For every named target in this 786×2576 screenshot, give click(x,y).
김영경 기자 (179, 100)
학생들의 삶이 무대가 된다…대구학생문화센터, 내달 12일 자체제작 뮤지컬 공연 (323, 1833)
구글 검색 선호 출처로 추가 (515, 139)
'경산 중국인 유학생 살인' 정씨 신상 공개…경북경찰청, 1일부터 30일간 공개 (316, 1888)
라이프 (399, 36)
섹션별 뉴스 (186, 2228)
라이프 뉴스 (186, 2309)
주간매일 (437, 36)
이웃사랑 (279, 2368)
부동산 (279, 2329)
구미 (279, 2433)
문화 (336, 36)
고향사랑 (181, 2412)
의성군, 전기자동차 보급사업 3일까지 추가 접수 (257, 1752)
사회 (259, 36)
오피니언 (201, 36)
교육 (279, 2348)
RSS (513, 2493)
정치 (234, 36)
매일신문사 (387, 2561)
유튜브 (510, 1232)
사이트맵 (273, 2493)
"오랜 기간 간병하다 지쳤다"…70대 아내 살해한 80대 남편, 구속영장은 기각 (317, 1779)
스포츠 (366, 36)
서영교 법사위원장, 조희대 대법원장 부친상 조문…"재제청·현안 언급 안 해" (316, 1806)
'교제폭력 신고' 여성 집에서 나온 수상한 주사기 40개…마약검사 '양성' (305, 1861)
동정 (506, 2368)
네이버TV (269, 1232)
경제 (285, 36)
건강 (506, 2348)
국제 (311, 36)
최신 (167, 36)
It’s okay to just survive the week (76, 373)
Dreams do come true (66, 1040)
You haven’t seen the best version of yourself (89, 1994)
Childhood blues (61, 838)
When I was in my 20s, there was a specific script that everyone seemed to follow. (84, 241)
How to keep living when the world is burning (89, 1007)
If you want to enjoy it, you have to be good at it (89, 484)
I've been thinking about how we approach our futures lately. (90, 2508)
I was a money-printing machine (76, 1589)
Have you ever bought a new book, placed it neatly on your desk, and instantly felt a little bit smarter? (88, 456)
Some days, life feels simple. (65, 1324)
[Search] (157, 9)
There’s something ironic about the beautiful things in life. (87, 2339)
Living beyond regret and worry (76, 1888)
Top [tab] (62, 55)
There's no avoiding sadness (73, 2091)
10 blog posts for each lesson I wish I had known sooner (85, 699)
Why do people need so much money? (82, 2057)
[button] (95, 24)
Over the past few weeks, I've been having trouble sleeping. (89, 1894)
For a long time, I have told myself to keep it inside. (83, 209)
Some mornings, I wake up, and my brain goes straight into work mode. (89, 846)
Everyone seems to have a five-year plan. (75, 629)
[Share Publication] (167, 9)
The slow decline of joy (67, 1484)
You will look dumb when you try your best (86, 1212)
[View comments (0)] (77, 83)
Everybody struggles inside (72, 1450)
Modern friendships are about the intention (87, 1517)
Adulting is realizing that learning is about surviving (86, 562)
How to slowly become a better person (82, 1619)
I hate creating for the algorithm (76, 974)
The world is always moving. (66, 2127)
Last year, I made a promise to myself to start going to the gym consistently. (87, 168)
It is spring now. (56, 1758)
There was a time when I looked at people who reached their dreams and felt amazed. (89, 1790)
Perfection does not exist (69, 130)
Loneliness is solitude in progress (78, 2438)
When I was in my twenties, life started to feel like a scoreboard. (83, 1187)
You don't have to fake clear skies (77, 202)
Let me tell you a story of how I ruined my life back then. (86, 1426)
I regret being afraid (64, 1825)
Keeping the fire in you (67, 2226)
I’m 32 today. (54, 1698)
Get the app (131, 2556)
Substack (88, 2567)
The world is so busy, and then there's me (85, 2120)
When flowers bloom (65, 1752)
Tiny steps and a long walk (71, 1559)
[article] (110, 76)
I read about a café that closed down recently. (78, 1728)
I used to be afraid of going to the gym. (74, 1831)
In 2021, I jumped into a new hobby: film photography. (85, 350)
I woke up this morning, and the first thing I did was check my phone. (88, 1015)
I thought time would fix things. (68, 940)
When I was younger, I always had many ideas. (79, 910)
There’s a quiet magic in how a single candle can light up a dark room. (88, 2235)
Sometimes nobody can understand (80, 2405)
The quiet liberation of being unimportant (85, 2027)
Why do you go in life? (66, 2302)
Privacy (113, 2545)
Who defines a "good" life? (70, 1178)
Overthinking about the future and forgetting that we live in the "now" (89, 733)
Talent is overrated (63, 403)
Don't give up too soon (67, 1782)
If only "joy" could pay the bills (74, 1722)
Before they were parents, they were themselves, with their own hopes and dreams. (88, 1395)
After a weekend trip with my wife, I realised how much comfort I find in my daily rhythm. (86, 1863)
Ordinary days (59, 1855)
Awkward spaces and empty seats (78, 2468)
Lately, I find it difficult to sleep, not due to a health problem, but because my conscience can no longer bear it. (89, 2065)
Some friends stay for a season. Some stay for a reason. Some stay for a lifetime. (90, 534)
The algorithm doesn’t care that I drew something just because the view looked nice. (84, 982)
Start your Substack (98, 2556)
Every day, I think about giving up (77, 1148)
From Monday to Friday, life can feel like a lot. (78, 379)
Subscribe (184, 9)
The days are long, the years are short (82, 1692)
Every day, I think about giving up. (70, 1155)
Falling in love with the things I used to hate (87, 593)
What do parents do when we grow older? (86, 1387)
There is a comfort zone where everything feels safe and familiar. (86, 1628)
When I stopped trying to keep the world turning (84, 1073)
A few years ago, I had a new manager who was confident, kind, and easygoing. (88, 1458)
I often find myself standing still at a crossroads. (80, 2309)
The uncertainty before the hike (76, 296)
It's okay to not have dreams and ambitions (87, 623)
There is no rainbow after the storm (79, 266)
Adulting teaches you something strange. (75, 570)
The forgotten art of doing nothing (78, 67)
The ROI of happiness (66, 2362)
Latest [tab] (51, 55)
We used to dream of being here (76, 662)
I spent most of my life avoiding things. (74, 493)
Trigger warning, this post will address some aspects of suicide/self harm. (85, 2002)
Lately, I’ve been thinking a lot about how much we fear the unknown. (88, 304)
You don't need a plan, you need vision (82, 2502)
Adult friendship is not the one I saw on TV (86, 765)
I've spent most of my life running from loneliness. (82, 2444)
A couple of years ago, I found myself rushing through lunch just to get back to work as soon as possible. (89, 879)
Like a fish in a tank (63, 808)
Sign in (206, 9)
※ ※ ※
The task> Some lines of the material above contain the string "been". Please state how many, giving the number alone.

Written answer> 3